Analyst Roundup Of Alibaba Group Holding Ltd

Alibaba Group Holding Ltd BABA is getting a lot of chatter on Twitter this morning, and analysts are also sharing their opinions.

In the past week, Cantor Fitzgerald, Wedbush, Atlantic Equities and CRT Capital have initiated coverage on the e-commerce giant.

Cantor holds a Buy rating on Alibaba with a price target of $90.00.

In a new note, the firm shared the following outlook: "We believe that a differentiated pricing model, strong brand, and unmatched scale give Alibaba an unfair competitive advantage relative to peers both in and outside China. While the stock's not cheap, we believe the company's outsized growth and margin profiles, if sustained, should support higher valuation over time."

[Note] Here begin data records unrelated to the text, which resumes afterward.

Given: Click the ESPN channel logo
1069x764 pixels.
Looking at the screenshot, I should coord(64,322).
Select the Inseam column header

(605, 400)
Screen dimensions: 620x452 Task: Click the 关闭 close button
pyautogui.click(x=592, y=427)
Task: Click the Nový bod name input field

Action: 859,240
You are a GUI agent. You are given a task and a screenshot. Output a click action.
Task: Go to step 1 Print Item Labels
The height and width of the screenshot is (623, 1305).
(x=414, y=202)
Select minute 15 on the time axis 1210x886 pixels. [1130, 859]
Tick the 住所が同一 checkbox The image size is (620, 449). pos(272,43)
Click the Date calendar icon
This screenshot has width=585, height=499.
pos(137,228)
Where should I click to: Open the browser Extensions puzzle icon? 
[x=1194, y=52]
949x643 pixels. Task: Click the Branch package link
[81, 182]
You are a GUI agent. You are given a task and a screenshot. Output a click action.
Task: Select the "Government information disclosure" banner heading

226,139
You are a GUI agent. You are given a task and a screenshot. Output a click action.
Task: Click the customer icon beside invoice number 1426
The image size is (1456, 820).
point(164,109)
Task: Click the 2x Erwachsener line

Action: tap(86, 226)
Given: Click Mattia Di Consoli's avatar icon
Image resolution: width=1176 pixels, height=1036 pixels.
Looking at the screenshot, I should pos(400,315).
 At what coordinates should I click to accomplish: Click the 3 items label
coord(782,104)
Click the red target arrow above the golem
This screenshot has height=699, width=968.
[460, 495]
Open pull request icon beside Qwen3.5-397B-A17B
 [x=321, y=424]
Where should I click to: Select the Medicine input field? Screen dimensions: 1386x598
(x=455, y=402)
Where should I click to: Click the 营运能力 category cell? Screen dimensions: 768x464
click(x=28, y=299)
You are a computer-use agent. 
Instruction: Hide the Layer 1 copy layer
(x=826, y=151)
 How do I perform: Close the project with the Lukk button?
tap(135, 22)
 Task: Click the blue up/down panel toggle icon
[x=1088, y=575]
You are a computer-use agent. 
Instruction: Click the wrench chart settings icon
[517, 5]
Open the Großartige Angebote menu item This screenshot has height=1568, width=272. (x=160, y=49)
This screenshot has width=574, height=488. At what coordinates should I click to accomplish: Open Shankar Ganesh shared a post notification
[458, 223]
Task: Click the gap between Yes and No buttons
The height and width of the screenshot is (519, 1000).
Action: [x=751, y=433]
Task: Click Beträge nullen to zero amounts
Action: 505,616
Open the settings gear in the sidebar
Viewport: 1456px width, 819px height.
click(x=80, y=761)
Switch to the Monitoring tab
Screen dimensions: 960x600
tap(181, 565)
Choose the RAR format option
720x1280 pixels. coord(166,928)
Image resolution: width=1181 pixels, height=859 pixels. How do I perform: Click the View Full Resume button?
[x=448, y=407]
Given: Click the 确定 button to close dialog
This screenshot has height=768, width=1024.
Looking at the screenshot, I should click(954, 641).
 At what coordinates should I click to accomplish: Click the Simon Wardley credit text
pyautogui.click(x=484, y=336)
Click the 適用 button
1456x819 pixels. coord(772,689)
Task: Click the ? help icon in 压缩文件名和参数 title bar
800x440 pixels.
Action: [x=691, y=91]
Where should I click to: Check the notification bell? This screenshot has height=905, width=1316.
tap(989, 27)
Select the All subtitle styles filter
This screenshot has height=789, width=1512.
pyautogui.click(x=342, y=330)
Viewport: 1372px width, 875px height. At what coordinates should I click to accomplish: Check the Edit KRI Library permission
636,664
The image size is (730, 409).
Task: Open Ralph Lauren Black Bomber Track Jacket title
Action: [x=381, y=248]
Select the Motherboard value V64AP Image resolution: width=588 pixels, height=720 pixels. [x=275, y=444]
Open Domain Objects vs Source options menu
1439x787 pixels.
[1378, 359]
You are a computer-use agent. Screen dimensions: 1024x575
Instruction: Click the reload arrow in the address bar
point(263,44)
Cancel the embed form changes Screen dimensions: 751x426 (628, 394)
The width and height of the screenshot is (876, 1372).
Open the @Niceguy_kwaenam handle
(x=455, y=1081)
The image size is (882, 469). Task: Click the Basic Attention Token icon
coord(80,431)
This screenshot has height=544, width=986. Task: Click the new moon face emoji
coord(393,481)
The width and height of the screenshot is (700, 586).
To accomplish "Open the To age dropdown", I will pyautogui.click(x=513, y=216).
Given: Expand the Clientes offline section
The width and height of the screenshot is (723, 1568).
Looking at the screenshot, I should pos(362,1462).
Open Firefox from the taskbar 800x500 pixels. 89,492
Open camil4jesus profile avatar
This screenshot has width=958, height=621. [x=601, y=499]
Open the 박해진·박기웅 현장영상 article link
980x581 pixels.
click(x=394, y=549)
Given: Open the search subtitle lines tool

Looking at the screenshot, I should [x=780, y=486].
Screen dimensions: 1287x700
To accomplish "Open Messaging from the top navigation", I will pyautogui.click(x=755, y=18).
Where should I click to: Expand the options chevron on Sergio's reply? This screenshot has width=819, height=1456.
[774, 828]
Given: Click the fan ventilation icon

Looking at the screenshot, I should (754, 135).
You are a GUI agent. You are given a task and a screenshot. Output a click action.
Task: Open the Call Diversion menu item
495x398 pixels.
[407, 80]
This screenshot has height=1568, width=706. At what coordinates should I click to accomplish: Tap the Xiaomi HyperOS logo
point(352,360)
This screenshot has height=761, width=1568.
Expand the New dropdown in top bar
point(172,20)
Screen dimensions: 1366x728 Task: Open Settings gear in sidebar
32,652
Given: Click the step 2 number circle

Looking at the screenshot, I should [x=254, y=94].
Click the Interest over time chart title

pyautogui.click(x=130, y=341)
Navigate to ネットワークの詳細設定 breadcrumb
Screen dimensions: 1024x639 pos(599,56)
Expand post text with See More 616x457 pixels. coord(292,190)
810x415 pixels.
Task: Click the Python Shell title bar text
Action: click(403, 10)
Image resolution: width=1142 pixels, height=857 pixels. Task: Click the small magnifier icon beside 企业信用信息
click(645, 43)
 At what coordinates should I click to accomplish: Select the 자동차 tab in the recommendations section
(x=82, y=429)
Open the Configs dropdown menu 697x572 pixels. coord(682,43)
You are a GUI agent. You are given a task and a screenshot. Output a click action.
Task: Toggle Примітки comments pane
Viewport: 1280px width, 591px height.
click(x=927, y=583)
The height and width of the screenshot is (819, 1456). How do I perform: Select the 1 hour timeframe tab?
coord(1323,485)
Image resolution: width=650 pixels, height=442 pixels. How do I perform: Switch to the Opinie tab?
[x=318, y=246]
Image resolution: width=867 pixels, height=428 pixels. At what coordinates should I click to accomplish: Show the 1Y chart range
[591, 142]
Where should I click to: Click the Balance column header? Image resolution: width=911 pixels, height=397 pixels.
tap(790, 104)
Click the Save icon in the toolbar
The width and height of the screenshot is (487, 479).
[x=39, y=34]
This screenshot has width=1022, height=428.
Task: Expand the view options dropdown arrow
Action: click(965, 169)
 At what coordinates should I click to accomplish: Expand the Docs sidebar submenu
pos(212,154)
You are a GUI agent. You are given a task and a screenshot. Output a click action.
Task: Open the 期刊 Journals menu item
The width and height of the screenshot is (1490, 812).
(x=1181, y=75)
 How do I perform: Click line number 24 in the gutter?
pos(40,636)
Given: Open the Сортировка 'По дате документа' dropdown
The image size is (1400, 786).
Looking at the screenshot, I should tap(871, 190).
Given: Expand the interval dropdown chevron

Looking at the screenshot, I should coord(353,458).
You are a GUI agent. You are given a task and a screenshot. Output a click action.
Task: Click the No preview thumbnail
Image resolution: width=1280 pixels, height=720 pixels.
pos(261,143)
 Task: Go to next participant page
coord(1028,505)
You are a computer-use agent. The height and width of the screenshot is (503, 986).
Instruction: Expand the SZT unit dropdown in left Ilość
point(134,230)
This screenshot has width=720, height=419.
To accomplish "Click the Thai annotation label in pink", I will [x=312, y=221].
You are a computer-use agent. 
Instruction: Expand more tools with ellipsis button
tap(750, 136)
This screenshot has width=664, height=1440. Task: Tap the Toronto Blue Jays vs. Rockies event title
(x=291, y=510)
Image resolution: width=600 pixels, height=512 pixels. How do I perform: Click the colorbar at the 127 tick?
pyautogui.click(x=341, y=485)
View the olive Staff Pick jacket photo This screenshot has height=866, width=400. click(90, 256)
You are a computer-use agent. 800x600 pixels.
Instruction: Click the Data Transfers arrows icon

Cantor analyst Youssef Squali also remarks Alibaba is the "[b]est play on growing online consumption in China" and highlights a strong mobile presence, which they say is "an accelerant of e-commerce adoption."

Wedbush, meanwhile, placed an $80 price target on the stock with an Outperform rating on September 11.

As analyst Gil Luria writes, the firm believes Alibaba "may offer one of the most compelling combinations of size, growth and profitability on a global basis," and note expansion in "Chinese e-commerce appears to have room to grow at 30%+ for several years."

Related Link: What Experts Think About The Alibaba IPO

Atlantic Equities reported a $100 price target this week, focusing on the company's dominant market share.

"With ~80% of Chinese ecommerce, the company has established a strong position in this rapidly growing market, which we expect it to maintain despite ongoing intense competition," the firm writes.

CRT Capital, lastly, holds a Buy rating on Alibaba with a $95 price target.

Along with its size, mobile business and revenue growth, CRT analyst Neil Doshi says the valuation is reasonable.

"Our $95 target price is based on EV/EBITDA and P/E valuation methodologies," he writes.

Doshi adds: "[W]e apply a 26x multiple to our C2016 EBITDA estimate of $8.2B and a 32x multiple to our C2016 EPS of $3.04. For context, BABA should generate 35%+ revenue CAGR from F2014-2017, and EBITDA should grow at 36% over the same period – solid growth vs. competitors like FB, EBAY, AMZN, and GOOG."

Disclosure: At the time of this writing, the author had no position in the equities mentioned in this report.